El Herodes michoacano

Morelia/Redacción

Como en las películas más irónicas sobre la política mexicana, un edil del estado de Michoacán se da la libertad de utilizar la Banda Presidencial en sus ceremonias oficiales, a pesar de que su uso está prohibido por la ley.

El Presidente Municipal de Huiramba, José Humberto García Domínguez, ha sido visto usando la Banda Presidencial en al menos dos ocasiones, a pesar de que, en el artículo 34 de la Ley sobre el Escudo, la Bandera y el Himno Nacional queda estipulado que su uso es exclusivo para el presidente de la República, puesto que “su uso constituye una forma de presentación de la Bandera Nacional y es emblema del Poder Ejecutivo Federal” García Domínguez, quien lleva apenas un mes y medio en el cargo, ha violado dos veces la ley; siendo la primera durante una ceremonia realizada ante regidores del Cabildo e invitados, al momento de rendir protesta el pasado 1 de septiembre, donde aseguró “dedicaría todo su tiempo para que su municipio saliera adelante”.

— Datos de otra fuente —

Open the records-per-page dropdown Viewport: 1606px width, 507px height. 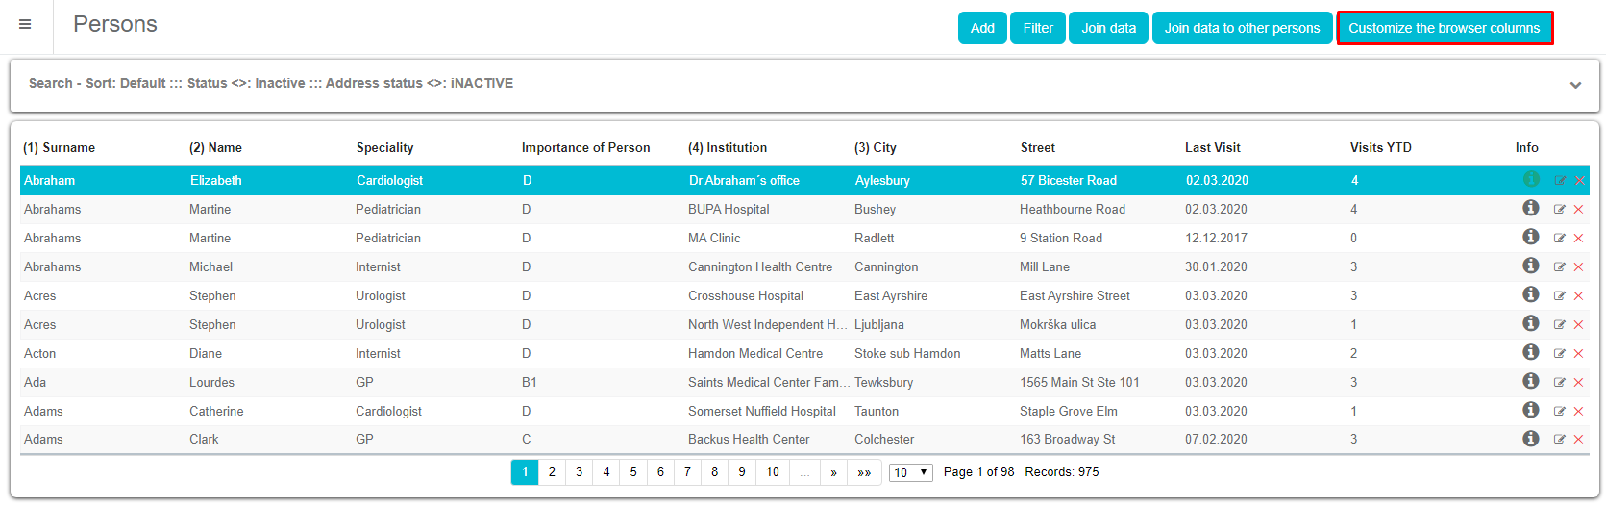(910, 472)
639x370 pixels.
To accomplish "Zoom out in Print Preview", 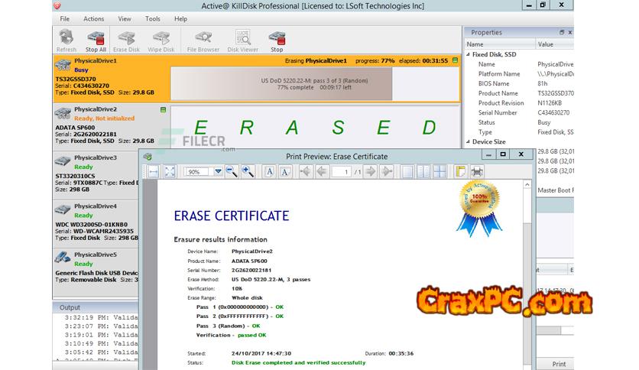I will tap(231, 172).
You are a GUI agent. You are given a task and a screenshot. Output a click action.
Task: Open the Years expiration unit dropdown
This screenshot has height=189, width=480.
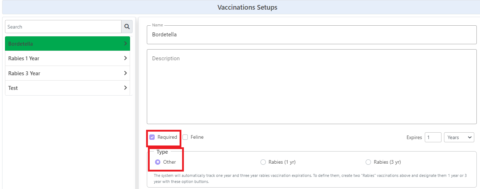click(x=459, y=137)
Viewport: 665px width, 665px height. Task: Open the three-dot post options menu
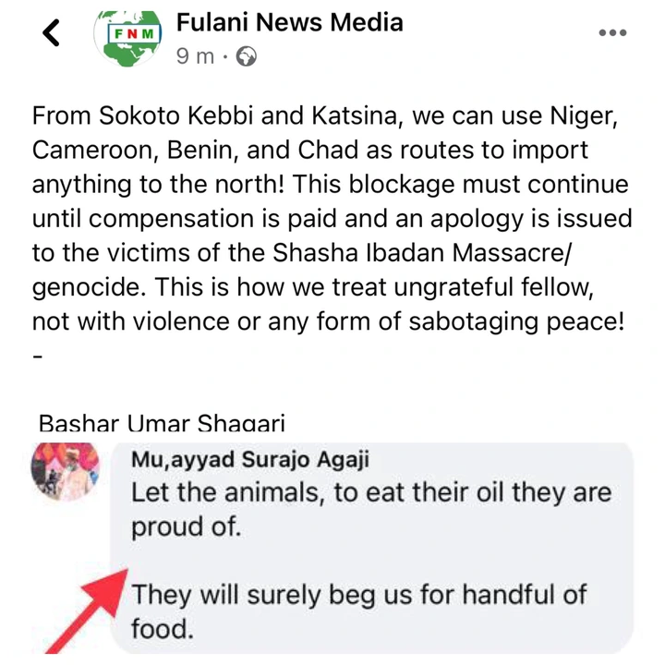pos(612,33)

La segunda ocasión fue la noche del 15 de septiembre, durante los festejos del Grito de Independencia, donde el alcalde priista hizo el repique de campanas desde el balcón del Palacio Municipal, con la Banda Presidencial en su pecho. Los videos e imágenes de ambos eventos circulan por internet , así como en la página oficial del Ayuntamiento de Huiramba, localidad de 7 mil 500 habitantes. La banda presidencial está destinada para el uso del Presidente de la República en las ceremonias de mayor solemnidad, así como en cuatro momentos a lo largo del año: La transmisión del Poder Ejecutivo Federal, la conmemoración del grito de Dolores, al rendir su informe ante el Congreso de la Unión y al recibir las cartas credenciales de los embajadores y ministros acreditados ante el Gobierno mexicano.

El desacato de esta norma así como las faltas de respeto a los símbolos patrios pueden ser sancionados desde una multa que puede variar, dependiendo la infracción y si hubo o no fines de lucro, desde 250 días de salario mínimo, arresto de 36 horas o hasta mil veces el salario mínimo, así lo refiere la legislación federal.